A Universal abraçou a “política de gênero”. Depois de produzir um remake de “O Homem Invisível”, que estreia em fevereiro, o estúdio encomendou a realização de “A Mulher Invisível”.

A atriz e diretora Elizabeth Banks, que exerceu as duas funções no recente fracasso de “As Panteras”, foi quem levou o projeto ao estúdio. Ela vai produzir, dirigir e estrelar o filme, no papel da mulher invisível.

O roteiro é de Erin Cressida Wilson, que escreveu “Secretária” (2002), “A Pele” (2006) e “A Garota no Trem” (2016).

Não está claro se o projeto é inteiramente novo ou baseado na primeira “Mulher Invisível” da Universal. O original de 1940 era uma comédia centrada em uma modelo de loja de departamentos que se torna o objeto de teste de um experimento de invisibilidade. Ao se tornar invisível, ela se vira contra seu chefe malvado, mas involuntariamente envolve-se numa aventura com gângsteres.

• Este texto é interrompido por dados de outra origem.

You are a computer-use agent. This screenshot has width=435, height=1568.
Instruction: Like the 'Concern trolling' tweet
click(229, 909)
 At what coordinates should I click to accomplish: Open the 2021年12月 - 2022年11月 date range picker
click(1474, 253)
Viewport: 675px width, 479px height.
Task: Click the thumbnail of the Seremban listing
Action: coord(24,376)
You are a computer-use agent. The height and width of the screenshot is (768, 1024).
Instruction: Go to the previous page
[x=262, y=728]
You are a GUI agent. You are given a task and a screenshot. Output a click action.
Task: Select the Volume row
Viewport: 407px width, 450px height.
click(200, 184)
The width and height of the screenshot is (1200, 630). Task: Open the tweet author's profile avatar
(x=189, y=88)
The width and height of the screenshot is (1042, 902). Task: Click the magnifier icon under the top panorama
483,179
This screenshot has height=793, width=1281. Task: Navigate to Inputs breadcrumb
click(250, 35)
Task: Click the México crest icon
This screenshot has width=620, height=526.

Fontes da revista The Hollywood Reporter afirmam que o tom será outro, mais próximo do thriller de “Thelma & Louise” (1991) e “Psicopata Americano” (2000).

“A Mulher Invisível” é a mais recente adaptação dos “monstros” da Universal, após o estúdio tentar emplacar um universo compartilhado com “A Múmia”, há dois anos, e desistir após o fracasso daquele filme. Desde então, a abordagem mudou para privilegiar projetos autorais e baratos baseados nos personagens clássicos.

“O Homem Invisível”, de Leigh Whanell (“Sobrenatural”), será justamente o primeiro projeto do novo gerenciamento, seguido pelos já anunciados “Dark Army”, de Paul Feig (“Caça-Fantasmas”), e “Renfield” (personagem de “Drácula”), de Dexter Fletcher (“Rocketman”).